Bahagia Mendidik Kesabaran

Sri Suyanta Harsa
Muhasabah Tahun Ke-12 Harian Ke-3902
Ahad 5 Ramadhan 1447

Bahagia Mendidik Kesabaran
Saudaraku, Ramadhan yang kita jalani merupakan madrasah agung yang tidak hanya menahan lapar dan dahaga, tetapi juga mendidik jiwa agar berlapang dada dalam menghadapi segala keadaan. Setelah kita belajar mendidik hati, rasa, akal, dan fisik, maka sampailah kita pada satu pilar penting yang menjadi penyangga semuanya, mendidik kesabaran. Tanpa sabar, semua pendidikan itu mudah goyah; dengan sabar, semua menjadi kokoh dan bernilai di sisi Allah. Allah Ta’ala berfirman: “Wahai orang-orang yang beriman! Mohonlah pertolongan (kepada Allah) dengan sabar dan shalat. Sesungguhnya Allah bersama orang-orang yang sabar.” (QS. Al-Baqarah: 153)

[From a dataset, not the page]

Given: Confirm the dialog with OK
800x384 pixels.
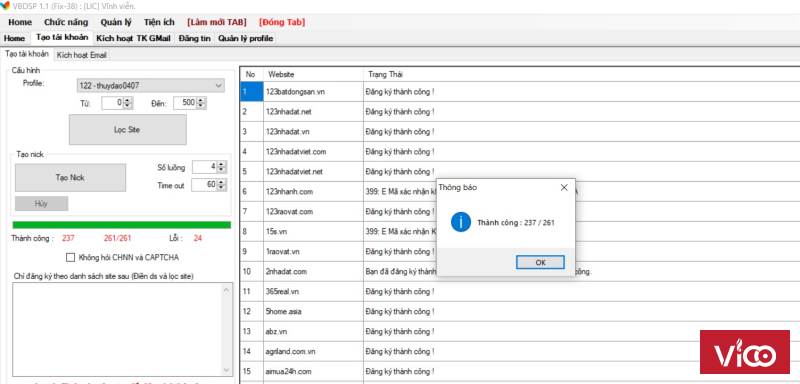Looking at the screenshot, I should (x=540, y=262).
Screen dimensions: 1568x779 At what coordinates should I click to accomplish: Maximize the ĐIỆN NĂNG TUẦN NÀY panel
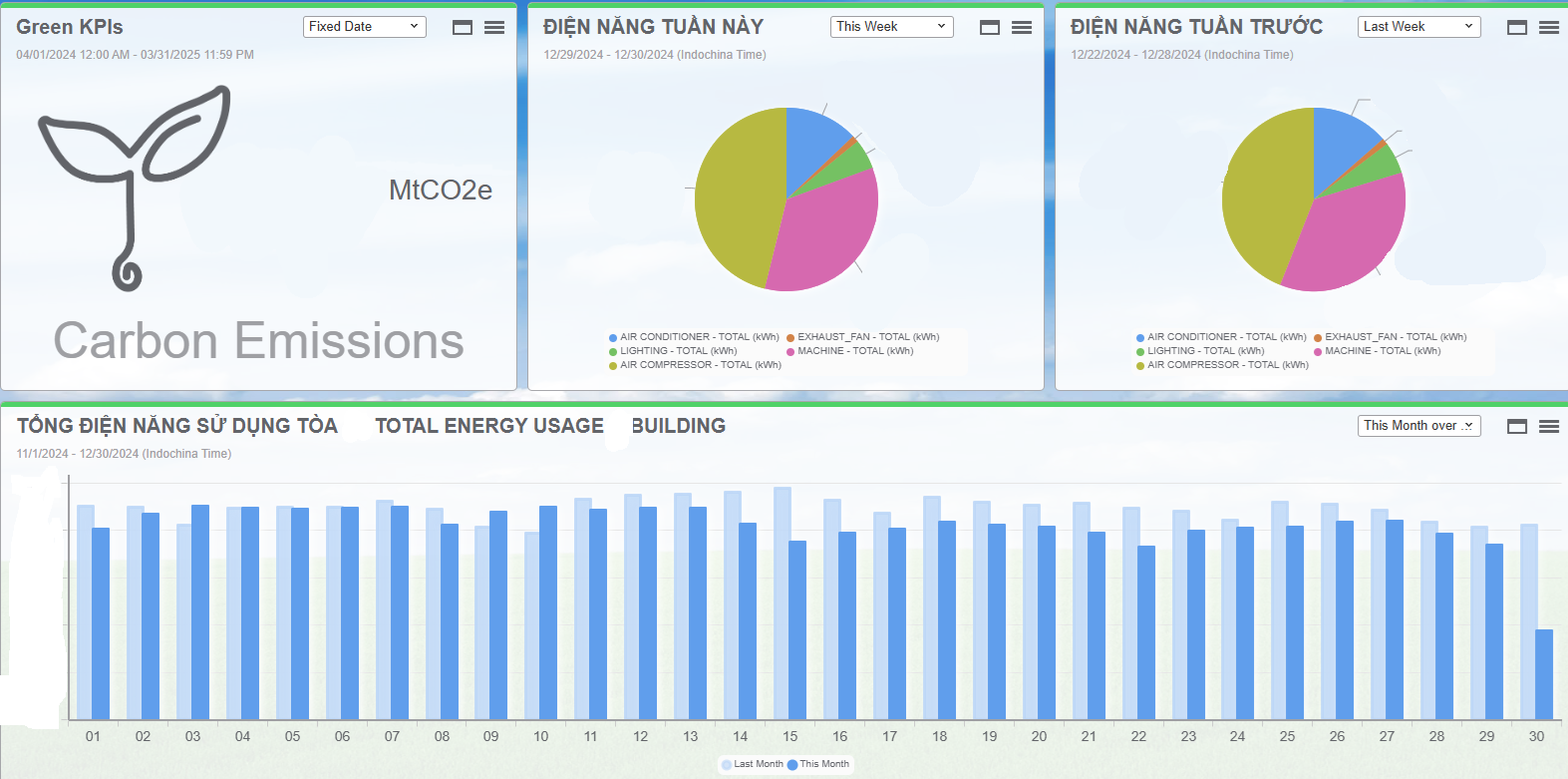[990, 28]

Ayat ini bukan sekadar anjuran, tetapi penegasan bahwa sabar adalah jalan mendapatkan pertolongan Allah. Bahkan dalam ayat lain ditegaskan: “Sesungguhnya hanya orang-orang yang bersabarlah yang disempurnakan pahalanya tanpa batas.” (QS. Az-Zumar: 10)

Betapa agungnya sabar, hingga ganjarannya tidak dibatasi, tidak diukur, dan tidak dihitung. Ia langsung diberikan oleh Allah sesuai dengan kebesaran-Nya. Rasulullah saw juga bersabda: “Puasa itu adalah setengah dari kesabaran.” (HR. Tirmidzi) Dan dalam riwayat lain: “Sabar itu cahaya.” (HR. Muslim)

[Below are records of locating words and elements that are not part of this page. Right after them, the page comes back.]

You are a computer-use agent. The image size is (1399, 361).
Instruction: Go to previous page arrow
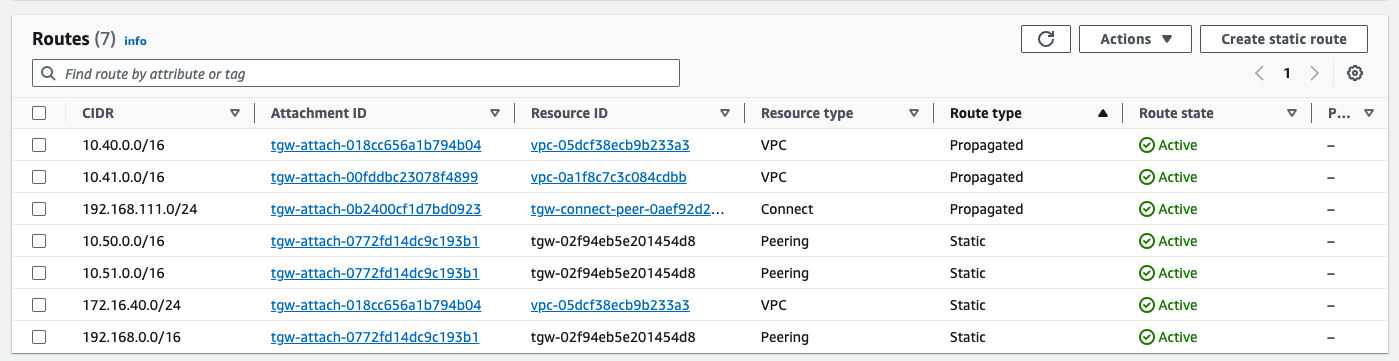pyautogui.click(x=1260, y=73)
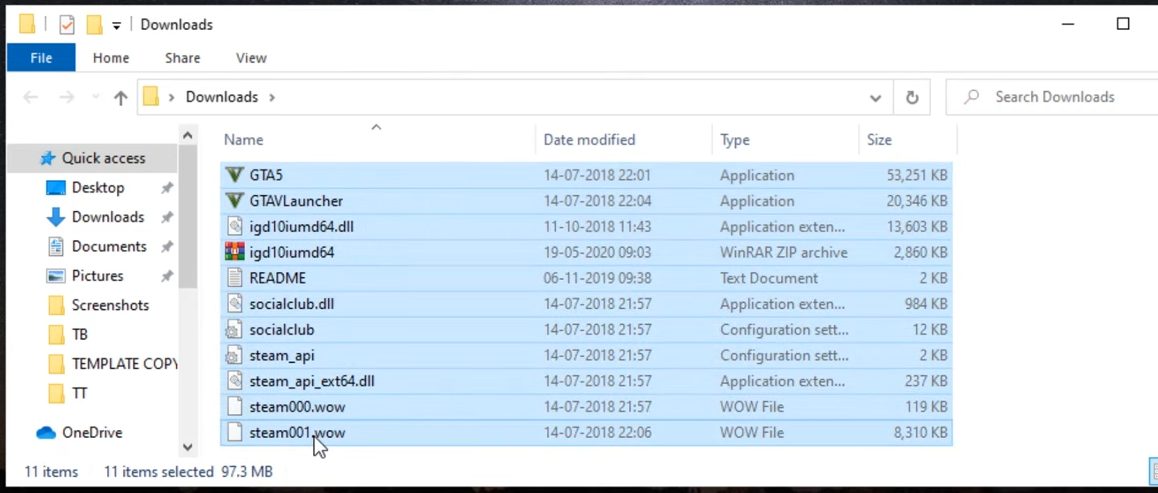Click the refresh button in the address bar
Screen dimensions: 1158x493
point(912,97)
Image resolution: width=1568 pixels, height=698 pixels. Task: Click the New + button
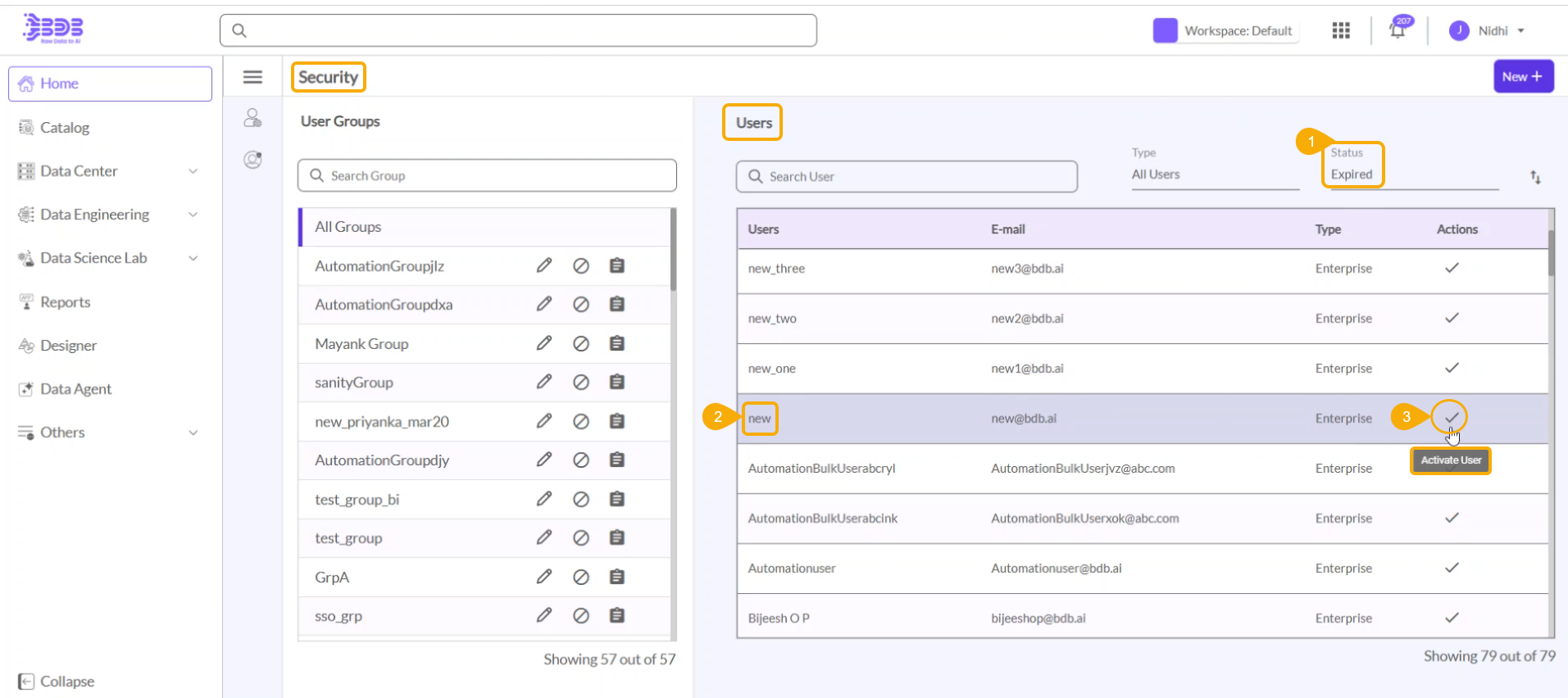tap(1522, 76)
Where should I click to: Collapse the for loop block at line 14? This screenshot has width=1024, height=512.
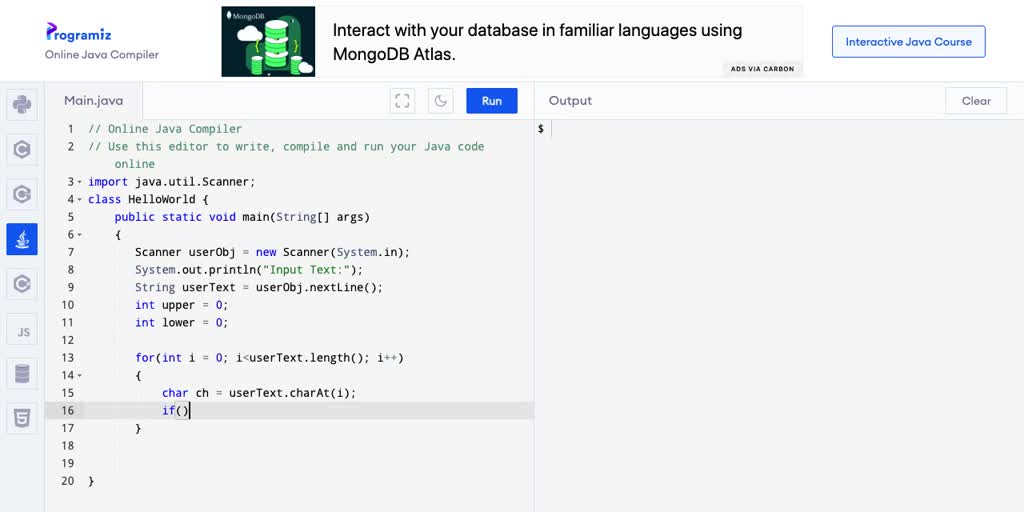click(80, 376)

Ya, Ramadhan sejatinya adalah ruang untuk melatih sabar dalam tiga dimensi kehidupan: sabar dalam ketaatan, sabar dalam menjauhi maksiat, dan sabar dalam menghadapi ujian. Ketika kita berpuasa, kita sedang belajar sabar menahan diri dari yang halal; maka seharusnya kita lebih mampu menahan diri dari yang haram. Namun sabar bukanlah diam tanpa makna, melainkan keteguhan hati dalam ketaatan, ketenangan dalam ujian, dan keikhlasan dalam menerima takdir. Sabar bukan kelemahan, tetapi kekuatan yang terjaga.

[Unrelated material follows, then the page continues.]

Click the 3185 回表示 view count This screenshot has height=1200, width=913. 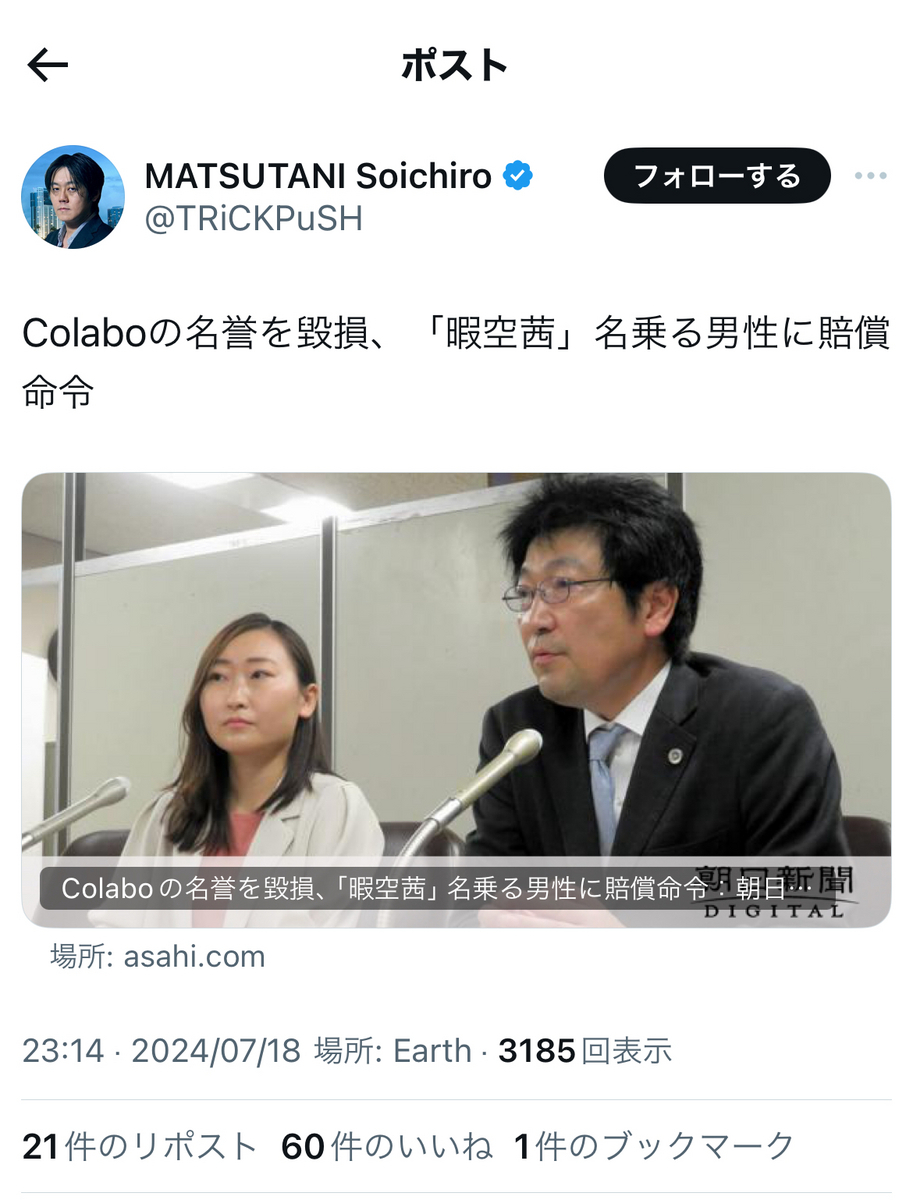pos(585,1051)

Dalam praktiknya, pendidikan sabar di bulan Ramadhan dapat kita wujudkan secara nyata: Pertama, sabar dalam ibadah. Menjaga shalat fardhu di awal waktu secara berjamaah, menjalani puasa di siang hari, melaksanakan tarawih, tilawah Al-Qur’an, dzikir dan doa.  Kedua, sabar dalam menahan emosi. Saat lapar dan haus seringkali emosi mudah tersulut. Namun justru di situlah latihan sabar yang sebenarnya. Menahan marah, tidak membalas ucapan buruk, bahkan memilih diam adalah bentuk kemenangan jiwa. Ketiga, sabar dalam menghadapi kondisi hidup. Tidak semua orang menjalani Ramadhan dengan kelapangan. Ada yang dalam kesulitan ekonomi, ada yang dalam sakit, ada yang sedang menghadapi ujian keluarga, ada yang hidup di tenda-tenda pengungsian. Namun Ramadhan mengajarkan: tetap tenang, tetap berharap, tetap yakin bahwa pertolongan Allah dekat. Keempat, sabar dalam konsistensi melakukan kebaikan. Seringkali kita semangat di awal Ramadhan, lalu melemah di pertengahan. Maka sabar di sini adalah menjaga ritme, menjaga semangat, menjaga keistiqamahan hingga akhir.

Saudaraku, kesabaran itu seperti akar yang tak terlihat, tetapi menopang pohon kehidupan agar tetap tegak meski diterpa angin ujian. Tanpa sabar, amal menjadi rapuh. Dengan sabar, amal menjadi indah dan bernilai. Maka berbahagialah orang yang menjadikan Ramadhan sebagai sarana mendidik kesabaran. Karena sejatinya, bukan lapar dan haus yang ingin dicapai, tetapi jiwa yang matang, hati yang tenang, dan iman yang kokoh.

Semoga Allah menjadikan kita hamba-hamba yang sabar, yang kuat dalam ujian, yang istiqamah dalam kebaikan, dan yang kelak mendapatkan balasan tanpa batas dari-Nya. Aamiin.